**Required work**
In the records that follow, the lines from the one containing "Identify the click" to the one containing "[Cuadrícula] (1477, 316)", inclusive, are to be given again exactly.

━━━ Supplied material

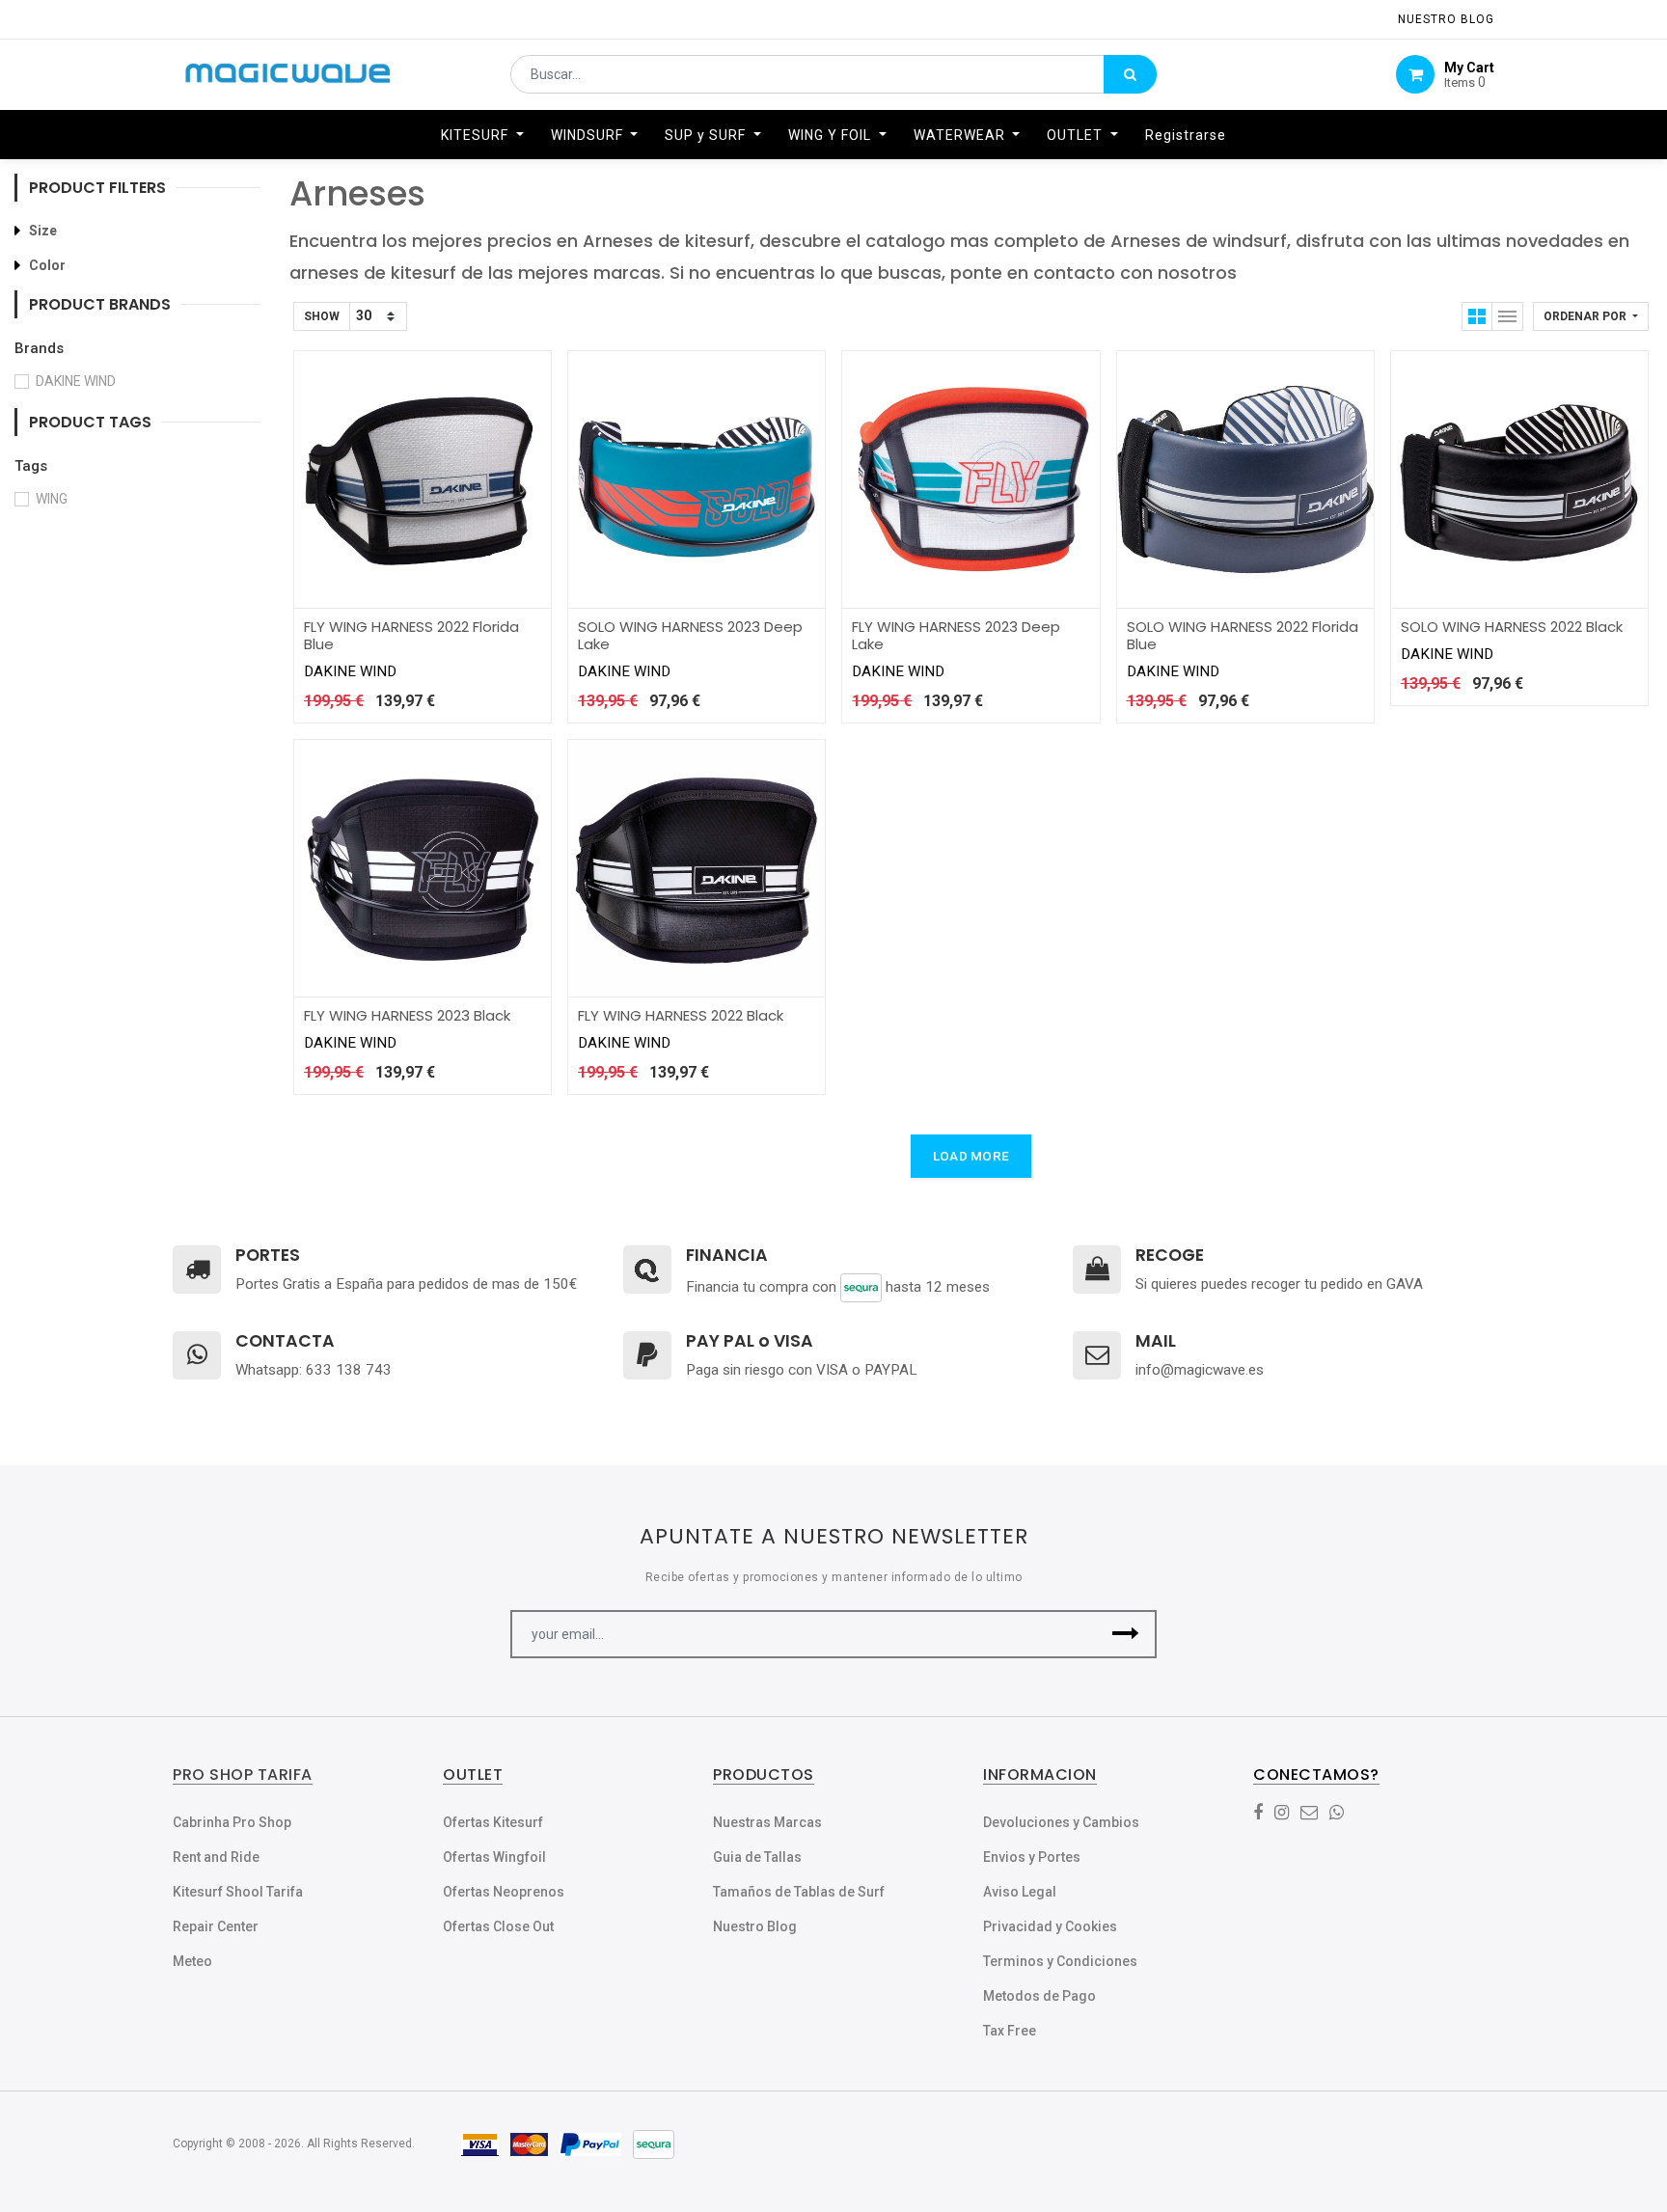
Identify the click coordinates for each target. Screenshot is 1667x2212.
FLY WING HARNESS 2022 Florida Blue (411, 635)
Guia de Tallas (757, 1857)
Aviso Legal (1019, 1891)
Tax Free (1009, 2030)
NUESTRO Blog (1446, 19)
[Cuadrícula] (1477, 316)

━━━━━━
━━━ Supplied material

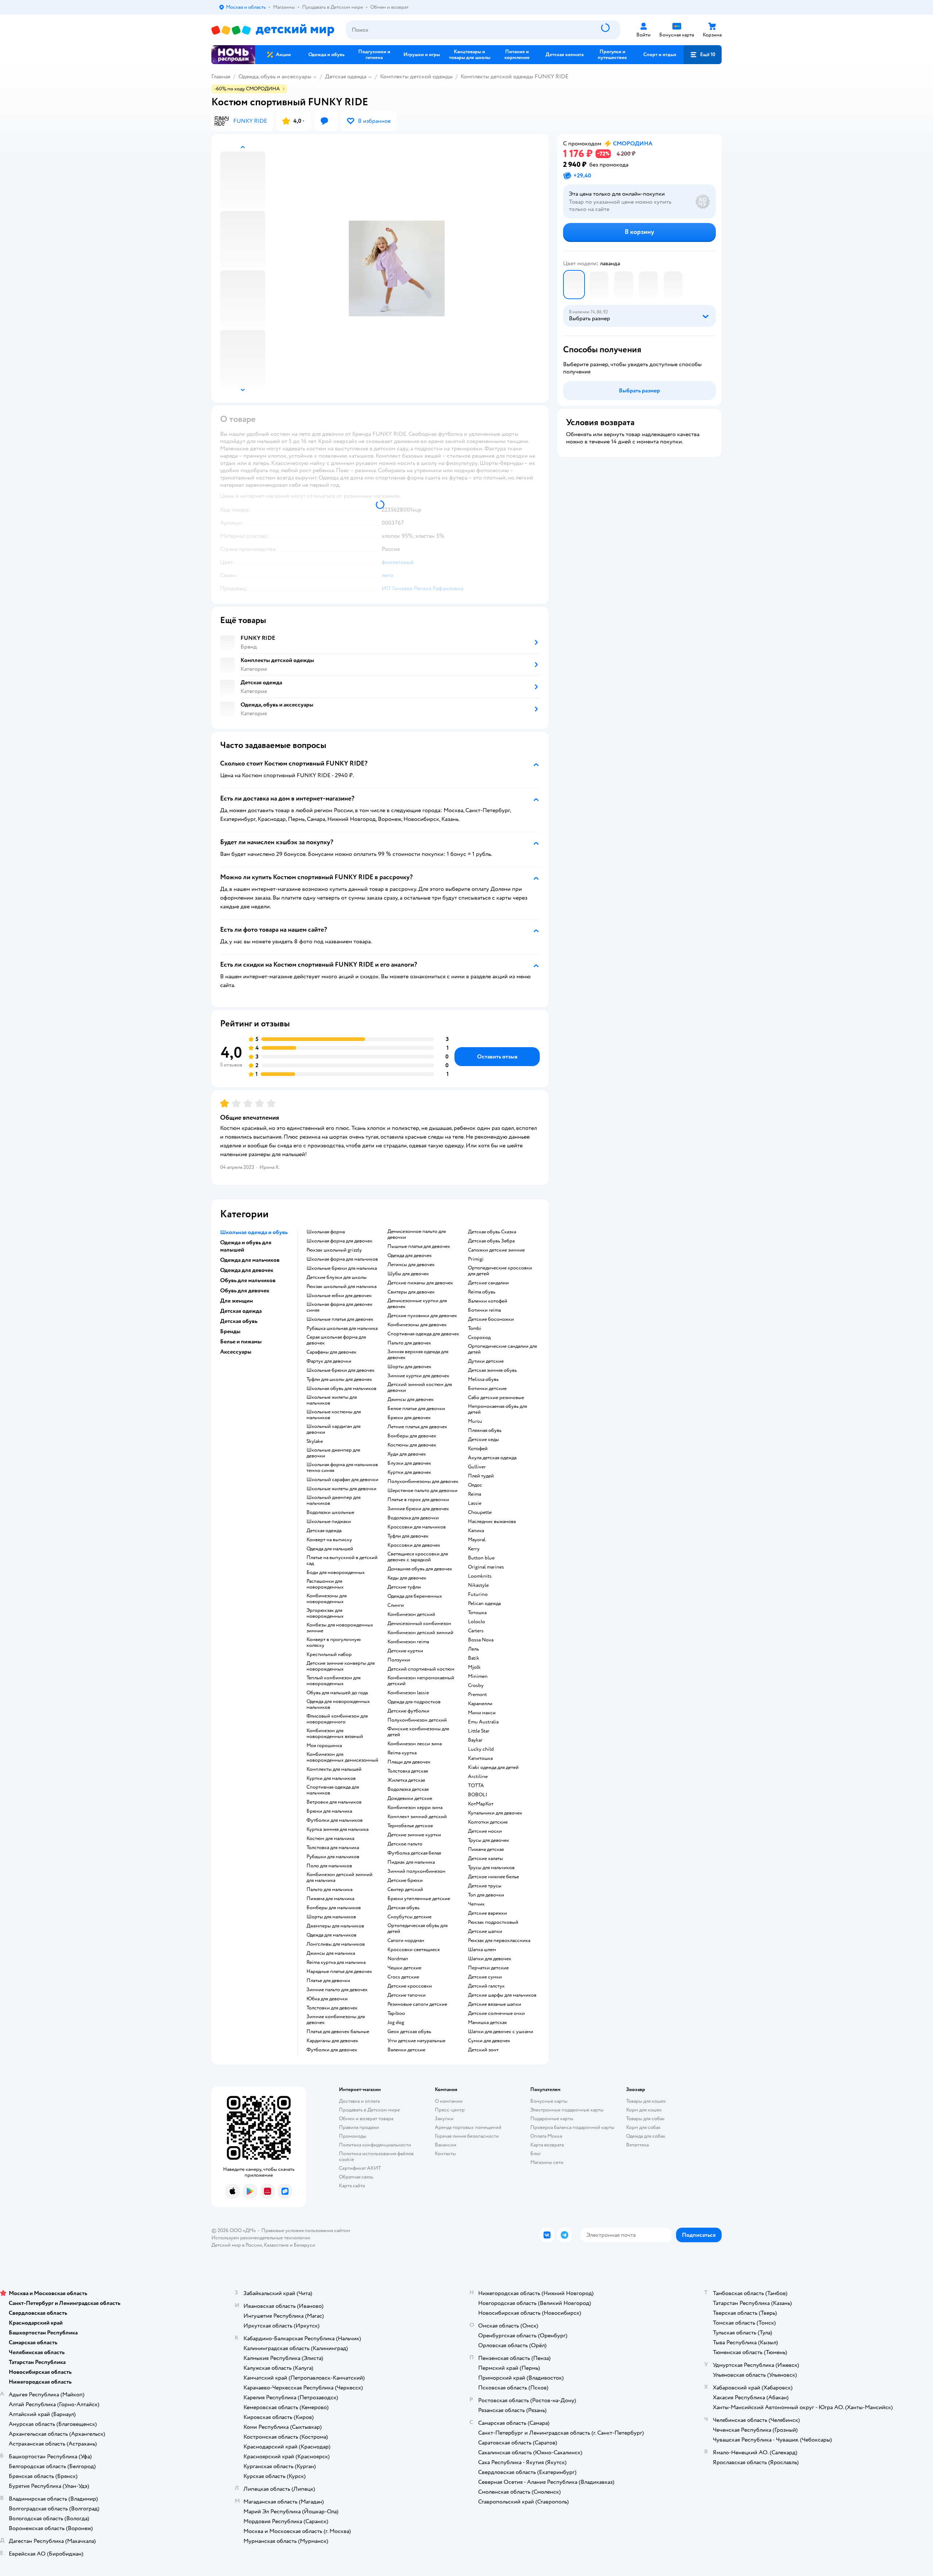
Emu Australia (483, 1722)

━━━━━━

**Task response**
Identify the click coordinates for each target. Screenshot is 1667x2212.
FLY WING HARNESS 2022 Florida Blue (411, 635)
Guia de Tallas (757, 1857)
Aviso Legal (1019, 1891)
Tax Free (1009, 2030)
NUESTRO Blog (1446, 19)
[Cuadrícula] (1477, 316)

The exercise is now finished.